== Supplied records ==
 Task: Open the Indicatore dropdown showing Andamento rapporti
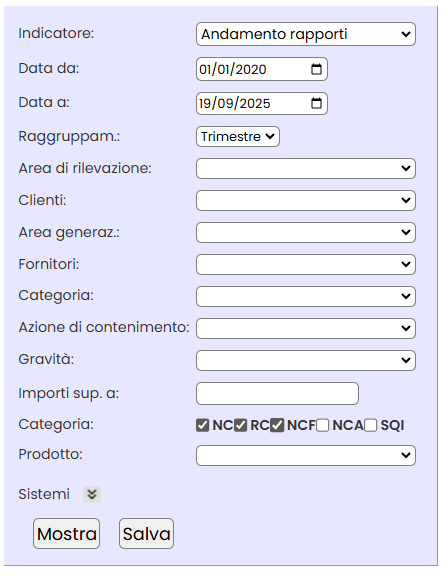tap(306, 34)
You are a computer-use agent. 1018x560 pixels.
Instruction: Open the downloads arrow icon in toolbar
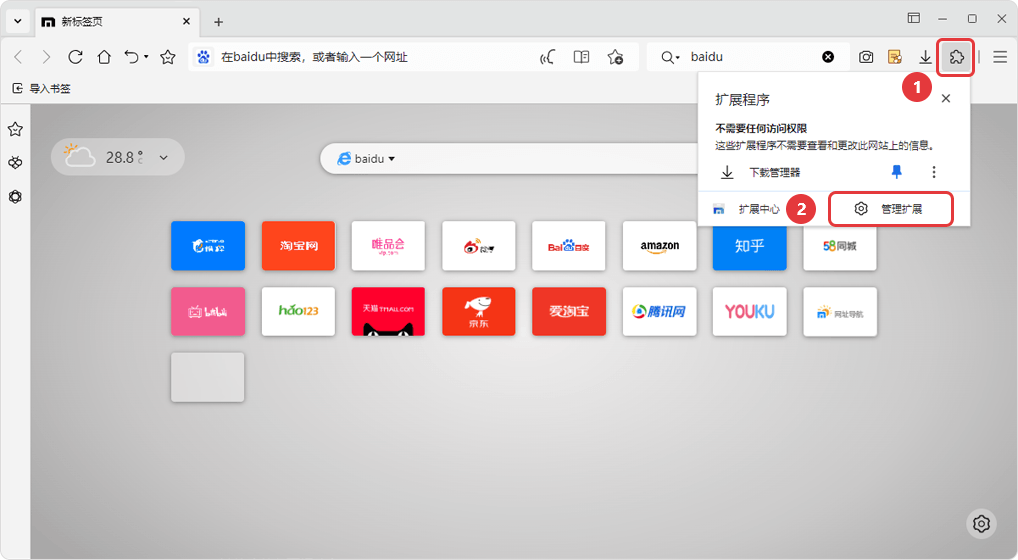tap(926, 57)
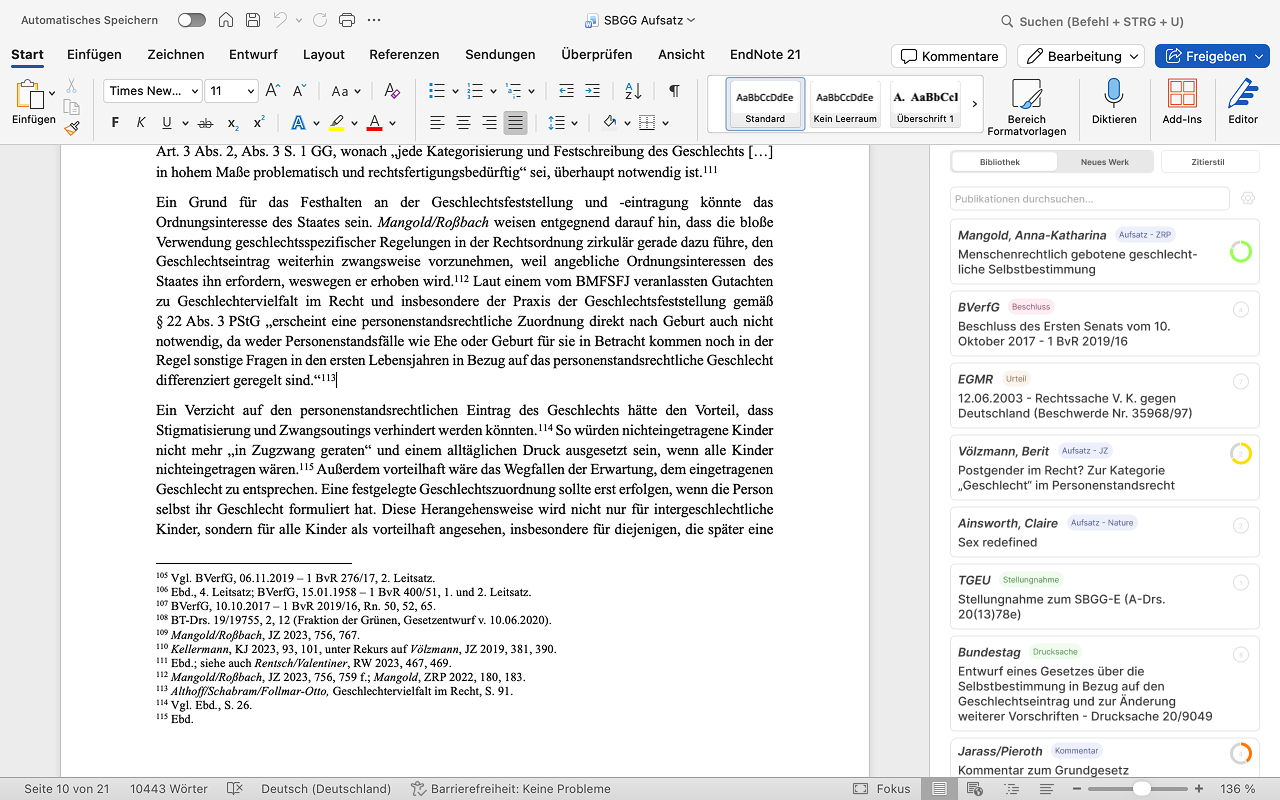Open Bereich Formatvorlagen pane

1026,106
===
Aim of the exercise » Retype the data above line for line, leaving out the pictures.

Full output »
 Task: Open the Indicatore dropdown showing Andamento rapporti
tap(306, 34)
You are a computer-use agent. 1018x560 pixels.
Instruction: Open the downloads arrow icon in toolbar
tap(926, 57)
Open Bereich Formatvorlagen pane

1026,106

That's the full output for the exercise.